Until now, the 77-year-old Mubarak has been re-elected in referendums in which he was the only candidate and voters' only option was saying "yes" or "no" to his continuing in power. Mubarak has promised further democratic steps if re-elected.

Accountant Ahmad Ibrahim al-Shimi, 41, was one of many who joined the Kifaya march that started at noon in Cairo's main square, then swelled and spread to surrounding streets.

"I've never been in a demonstration before, I've never done anything before. But I'm disgusted. I've had enough," he said.

Turnout among the 32.5 million Egyptians registered to vote was expected to be low because many are deeply alienated from a government they see as accomplishing little, and they are unused to casting ballots or they believe the election will not make a difference.

Many ordinary Egyptians say what they really hope for is change without disruption, crisis or violence, leading to better jobs and more opportunities in the economically stagnant country of 72 million people.
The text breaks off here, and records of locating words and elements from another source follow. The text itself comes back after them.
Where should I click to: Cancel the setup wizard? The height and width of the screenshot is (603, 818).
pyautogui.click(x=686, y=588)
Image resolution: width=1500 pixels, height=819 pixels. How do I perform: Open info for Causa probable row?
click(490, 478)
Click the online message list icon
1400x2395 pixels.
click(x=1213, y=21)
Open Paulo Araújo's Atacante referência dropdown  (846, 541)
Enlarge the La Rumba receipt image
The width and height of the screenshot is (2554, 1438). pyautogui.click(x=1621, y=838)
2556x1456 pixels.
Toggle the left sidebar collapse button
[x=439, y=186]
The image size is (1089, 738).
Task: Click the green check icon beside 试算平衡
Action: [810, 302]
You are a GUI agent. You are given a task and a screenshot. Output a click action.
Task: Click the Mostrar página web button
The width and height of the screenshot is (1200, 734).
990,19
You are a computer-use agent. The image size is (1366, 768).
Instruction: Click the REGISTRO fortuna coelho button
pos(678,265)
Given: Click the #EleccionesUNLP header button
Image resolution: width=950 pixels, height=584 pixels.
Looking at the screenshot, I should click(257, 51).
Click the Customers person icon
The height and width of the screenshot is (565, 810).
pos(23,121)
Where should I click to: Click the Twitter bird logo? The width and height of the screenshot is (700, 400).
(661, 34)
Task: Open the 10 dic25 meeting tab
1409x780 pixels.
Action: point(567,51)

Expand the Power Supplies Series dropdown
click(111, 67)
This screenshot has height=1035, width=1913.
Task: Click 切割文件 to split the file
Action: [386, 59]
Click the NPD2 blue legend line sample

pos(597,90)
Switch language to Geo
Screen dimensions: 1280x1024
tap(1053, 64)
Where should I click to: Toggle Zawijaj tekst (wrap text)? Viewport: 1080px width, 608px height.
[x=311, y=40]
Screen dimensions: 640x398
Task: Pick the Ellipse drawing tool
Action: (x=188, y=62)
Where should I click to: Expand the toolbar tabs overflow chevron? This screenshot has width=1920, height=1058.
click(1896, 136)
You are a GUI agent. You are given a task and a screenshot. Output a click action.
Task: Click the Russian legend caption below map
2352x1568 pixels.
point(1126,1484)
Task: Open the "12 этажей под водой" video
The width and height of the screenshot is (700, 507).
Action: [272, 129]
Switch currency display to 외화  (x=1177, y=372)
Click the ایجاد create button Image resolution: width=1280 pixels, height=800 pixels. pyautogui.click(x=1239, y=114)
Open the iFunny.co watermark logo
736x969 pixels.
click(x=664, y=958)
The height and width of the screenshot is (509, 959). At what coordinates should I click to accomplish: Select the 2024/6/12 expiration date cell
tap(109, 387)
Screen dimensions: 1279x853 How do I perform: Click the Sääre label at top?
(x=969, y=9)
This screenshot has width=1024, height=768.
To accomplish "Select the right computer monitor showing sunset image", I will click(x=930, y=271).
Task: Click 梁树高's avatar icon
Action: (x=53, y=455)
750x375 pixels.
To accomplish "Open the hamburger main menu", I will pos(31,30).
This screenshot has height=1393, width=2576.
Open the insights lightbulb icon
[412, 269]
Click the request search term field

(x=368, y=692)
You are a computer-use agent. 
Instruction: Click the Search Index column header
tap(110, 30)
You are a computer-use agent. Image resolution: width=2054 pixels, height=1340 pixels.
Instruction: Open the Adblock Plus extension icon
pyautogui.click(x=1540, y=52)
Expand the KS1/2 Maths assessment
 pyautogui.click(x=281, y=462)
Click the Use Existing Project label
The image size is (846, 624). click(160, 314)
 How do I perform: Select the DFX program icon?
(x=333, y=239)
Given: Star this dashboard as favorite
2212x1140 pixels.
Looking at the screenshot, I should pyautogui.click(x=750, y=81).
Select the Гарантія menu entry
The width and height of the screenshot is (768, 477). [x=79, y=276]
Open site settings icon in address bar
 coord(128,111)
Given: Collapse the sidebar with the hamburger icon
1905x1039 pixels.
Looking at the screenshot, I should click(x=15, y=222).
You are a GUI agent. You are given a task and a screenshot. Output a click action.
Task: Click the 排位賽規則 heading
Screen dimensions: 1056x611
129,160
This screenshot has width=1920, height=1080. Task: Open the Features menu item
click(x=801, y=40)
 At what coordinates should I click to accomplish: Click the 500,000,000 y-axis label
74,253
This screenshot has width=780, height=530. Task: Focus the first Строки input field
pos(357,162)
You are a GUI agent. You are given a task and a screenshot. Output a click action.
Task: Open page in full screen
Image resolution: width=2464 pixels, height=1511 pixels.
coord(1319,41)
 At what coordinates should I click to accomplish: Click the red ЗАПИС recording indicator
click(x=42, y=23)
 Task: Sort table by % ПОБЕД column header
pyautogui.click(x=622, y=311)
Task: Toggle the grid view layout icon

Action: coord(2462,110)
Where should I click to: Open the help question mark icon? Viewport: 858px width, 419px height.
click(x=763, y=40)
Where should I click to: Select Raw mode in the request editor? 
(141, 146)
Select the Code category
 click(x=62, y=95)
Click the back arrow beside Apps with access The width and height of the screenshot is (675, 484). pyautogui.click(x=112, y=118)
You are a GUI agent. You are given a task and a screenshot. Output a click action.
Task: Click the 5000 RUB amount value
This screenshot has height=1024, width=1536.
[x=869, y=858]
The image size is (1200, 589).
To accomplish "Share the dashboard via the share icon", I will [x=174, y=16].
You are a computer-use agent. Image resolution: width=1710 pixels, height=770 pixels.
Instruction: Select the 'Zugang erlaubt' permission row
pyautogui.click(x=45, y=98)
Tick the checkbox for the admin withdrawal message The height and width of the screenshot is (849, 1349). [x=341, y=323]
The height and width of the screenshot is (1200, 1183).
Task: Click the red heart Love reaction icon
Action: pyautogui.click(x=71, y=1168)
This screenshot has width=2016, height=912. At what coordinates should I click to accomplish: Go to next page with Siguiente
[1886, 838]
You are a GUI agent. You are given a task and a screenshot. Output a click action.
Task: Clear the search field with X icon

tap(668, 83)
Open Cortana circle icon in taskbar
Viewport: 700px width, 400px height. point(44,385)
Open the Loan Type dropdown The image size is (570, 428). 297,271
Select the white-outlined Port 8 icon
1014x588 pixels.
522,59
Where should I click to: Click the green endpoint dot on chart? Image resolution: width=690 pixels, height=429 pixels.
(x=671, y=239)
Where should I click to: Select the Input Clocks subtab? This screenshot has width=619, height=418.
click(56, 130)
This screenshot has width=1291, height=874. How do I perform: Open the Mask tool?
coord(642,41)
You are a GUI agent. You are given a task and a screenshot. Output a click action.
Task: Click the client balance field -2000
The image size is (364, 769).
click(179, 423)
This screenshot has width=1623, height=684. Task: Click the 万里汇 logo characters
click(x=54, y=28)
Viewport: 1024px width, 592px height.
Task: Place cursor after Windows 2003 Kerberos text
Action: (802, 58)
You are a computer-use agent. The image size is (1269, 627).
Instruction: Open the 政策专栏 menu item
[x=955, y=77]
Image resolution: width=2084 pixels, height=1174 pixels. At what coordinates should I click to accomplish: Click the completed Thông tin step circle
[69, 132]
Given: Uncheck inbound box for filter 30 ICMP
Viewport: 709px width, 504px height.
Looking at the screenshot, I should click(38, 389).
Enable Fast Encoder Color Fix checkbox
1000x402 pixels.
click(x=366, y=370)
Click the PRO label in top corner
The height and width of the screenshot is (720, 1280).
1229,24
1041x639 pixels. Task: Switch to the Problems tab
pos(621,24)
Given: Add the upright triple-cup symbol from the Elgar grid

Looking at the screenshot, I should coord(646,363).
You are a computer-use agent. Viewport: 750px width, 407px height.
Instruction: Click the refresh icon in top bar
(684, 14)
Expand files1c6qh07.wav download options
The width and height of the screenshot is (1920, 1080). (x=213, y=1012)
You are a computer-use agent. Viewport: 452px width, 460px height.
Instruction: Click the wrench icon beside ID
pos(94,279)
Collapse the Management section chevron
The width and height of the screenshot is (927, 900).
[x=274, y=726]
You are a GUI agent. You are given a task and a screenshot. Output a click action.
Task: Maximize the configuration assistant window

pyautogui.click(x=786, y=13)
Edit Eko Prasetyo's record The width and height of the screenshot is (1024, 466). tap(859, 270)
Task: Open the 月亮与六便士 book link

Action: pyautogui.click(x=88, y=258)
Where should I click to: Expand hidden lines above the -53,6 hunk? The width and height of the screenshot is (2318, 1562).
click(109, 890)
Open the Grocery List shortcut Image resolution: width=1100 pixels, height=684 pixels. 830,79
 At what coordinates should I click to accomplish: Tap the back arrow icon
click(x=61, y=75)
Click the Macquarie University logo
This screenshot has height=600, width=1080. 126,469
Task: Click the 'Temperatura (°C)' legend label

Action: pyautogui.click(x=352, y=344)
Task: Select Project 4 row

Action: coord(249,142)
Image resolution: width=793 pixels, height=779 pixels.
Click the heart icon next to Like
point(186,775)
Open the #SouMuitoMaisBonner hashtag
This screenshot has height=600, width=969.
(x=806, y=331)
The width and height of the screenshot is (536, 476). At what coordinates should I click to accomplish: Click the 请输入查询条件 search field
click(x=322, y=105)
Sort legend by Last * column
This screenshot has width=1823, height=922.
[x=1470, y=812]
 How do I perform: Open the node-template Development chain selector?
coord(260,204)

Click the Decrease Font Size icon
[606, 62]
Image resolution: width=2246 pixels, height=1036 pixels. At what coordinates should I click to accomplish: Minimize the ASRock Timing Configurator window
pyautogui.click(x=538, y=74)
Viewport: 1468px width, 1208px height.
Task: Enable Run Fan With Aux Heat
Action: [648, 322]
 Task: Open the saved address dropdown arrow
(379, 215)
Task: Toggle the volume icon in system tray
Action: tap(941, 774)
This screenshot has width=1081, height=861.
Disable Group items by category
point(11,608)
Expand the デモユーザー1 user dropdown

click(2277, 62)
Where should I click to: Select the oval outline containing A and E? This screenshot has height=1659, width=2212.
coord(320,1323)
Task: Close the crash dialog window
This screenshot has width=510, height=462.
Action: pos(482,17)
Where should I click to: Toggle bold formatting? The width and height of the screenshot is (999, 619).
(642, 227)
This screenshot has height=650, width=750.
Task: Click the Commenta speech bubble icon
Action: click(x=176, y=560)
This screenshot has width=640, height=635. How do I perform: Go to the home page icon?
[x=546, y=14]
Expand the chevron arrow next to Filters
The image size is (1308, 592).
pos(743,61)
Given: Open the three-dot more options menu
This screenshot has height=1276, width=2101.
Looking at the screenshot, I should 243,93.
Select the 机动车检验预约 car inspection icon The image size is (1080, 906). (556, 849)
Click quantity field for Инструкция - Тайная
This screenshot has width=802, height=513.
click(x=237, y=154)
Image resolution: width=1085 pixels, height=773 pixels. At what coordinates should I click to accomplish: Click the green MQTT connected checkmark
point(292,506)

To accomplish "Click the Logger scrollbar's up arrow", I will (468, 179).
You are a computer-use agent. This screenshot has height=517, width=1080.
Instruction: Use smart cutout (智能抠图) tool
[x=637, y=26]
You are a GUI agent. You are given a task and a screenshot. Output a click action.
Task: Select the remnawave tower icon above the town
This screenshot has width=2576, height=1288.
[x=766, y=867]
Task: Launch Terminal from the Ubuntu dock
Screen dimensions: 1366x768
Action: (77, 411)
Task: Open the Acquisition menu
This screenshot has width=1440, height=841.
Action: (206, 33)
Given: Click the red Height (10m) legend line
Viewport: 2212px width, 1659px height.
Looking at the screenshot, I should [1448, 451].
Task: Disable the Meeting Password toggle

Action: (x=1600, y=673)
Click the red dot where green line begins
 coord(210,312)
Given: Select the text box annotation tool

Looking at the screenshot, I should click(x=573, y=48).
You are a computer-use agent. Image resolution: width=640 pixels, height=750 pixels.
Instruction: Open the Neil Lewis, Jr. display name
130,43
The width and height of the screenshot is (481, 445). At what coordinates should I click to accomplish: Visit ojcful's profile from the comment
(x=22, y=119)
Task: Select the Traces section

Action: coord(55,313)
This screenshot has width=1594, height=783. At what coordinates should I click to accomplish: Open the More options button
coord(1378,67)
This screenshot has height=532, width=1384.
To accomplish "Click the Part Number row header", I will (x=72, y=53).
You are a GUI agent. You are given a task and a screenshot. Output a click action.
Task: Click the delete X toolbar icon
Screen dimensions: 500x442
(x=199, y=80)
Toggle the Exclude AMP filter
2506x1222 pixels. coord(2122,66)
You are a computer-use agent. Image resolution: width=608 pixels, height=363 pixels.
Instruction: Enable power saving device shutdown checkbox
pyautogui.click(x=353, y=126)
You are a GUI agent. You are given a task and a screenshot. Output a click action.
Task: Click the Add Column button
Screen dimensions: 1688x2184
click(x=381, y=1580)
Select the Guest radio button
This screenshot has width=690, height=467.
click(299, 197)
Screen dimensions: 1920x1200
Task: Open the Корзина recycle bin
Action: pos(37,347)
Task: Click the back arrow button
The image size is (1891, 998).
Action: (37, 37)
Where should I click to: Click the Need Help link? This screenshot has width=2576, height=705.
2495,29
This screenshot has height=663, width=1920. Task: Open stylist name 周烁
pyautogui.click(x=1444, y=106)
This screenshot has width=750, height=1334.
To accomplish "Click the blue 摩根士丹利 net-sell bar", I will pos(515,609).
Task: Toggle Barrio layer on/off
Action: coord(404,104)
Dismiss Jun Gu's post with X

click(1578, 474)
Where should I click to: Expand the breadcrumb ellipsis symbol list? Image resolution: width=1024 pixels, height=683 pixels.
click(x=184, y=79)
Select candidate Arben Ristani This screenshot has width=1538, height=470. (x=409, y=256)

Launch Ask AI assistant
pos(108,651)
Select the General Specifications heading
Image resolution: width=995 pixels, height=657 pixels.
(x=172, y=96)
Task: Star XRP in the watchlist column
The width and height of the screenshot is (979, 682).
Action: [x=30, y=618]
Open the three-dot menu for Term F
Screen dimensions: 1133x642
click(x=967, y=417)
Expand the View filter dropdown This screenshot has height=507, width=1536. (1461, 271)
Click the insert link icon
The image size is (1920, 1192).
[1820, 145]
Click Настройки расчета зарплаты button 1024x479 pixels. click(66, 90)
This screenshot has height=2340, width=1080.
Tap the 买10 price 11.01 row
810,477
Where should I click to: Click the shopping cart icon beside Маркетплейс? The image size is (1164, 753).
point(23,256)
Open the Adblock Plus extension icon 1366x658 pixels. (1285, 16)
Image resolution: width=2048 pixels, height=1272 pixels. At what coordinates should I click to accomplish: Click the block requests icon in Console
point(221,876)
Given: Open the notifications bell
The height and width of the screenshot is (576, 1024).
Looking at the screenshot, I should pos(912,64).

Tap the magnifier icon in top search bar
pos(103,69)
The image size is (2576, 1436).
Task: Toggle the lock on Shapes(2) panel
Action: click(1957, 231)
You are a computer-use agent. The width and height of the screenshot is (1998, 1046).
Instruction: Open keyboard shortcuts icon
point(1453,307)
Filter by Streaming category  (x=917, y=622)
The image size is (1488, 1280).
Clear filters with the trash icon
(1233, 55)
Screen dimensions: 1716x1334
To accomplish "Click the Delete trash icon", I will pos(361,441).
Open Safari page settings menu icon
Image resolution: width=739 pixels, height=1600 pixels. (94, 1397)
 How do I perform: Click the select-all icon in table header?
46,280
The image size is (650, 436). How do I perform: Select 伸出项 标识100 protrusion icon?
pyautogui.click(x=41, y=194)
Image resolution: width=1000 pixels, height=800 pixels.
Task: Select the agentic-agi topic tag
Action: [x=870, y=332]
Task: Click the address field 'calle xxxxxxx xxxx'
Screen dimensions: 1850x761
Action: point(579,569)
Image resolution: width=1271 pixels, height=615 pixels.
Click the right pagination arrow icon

Others seem to genuinely fear change and said they would freely vote for Mubarak, long seen as the nation's father and protector.

"I can't take a risk at a time like this because this is the destiny of a country," said Mohammed Shahat Bilal, 58-year-old welder in Alexandria. "We don't want what happened in Iraq to happen here. We want a stable country."

Nine candidates are running against Mubarak, but only two are considered significant: Ayman Nour of the al-Ghad Party (search) and Noaman Gomaa of the Wafd (search), the oldest opposition party.

Nour, a young, media-savvy candidate whose arrest earlier this year raised international protests, said he hoped elections would be "conducted with transparency. And if this happens it will be a big achievement for Egypt."

Mubarak was among the first to vote, casting his ballot in a school close to the presidential palace, accompanied by his wife and his son, Gamal, a rising politician.

The country's election commission said Wednesday that private groups and observers were welcome to go inside polling stations, despite earlier rulings that only voters, judicial supervisors, election workers and some party representatives could enter.

There were many charges of election fraud.

In Luxor in the south, university student Ahmed Mohammed Ahmed Ali said he was shocked when an employee inside a polling station told him he should vote for Mubarak or no one. Ali said he refused and insisted on voting by himself. He would not say whom he chose.

Two women interviewed by an AP reporter in the northern city of Alexandria said a ruling-party official had brought them to the polls in a bus and given them voter-registration cards, even though neither had ever registered.

One of them, Sohar Ahmed Ali, 37, wearing a full-length black cloak and veil, said she voted for Nour.

"It is a personal freedom," she said defiantly. "No one looks after the youth."

The other woman, Ammnah Mohammed, 35, said she voted for Mubarak and planned to go collect the food, oil and sugar packet that a ruling-party member had promised her if she voted — a violation of the law.

"What would be the guarantee that anyone else will do anything for us?" she asked.

Elsewhere in Luxor, Wafd Party representative Shaaban Haridi Bakr said he told a judge supervising a polling place that one election employee wrote on a ballot rather than the voter himself. Bakr said the judge yelled at the employee, but Bakr asserted that the employee went back and continued the same fraud.

Judges are supposed to independently monitor the voting, but critics contend that many of them are low-level officials and thus vulnerable to pressure by the ruling party.

Past parliamentary elections have been marred by widespread reports of vote rigging. In a May 25 referendum that set up Wednesday's vote, the official turnout was 54 percent, but judges who supervised the polling stations denied that figure and said the turnout did not exceed 3 percent.

There also have been several instances of police and ruling-party violence against opposition demonstrators this year, including during the May referendum.

Final results were not expected until Saturday.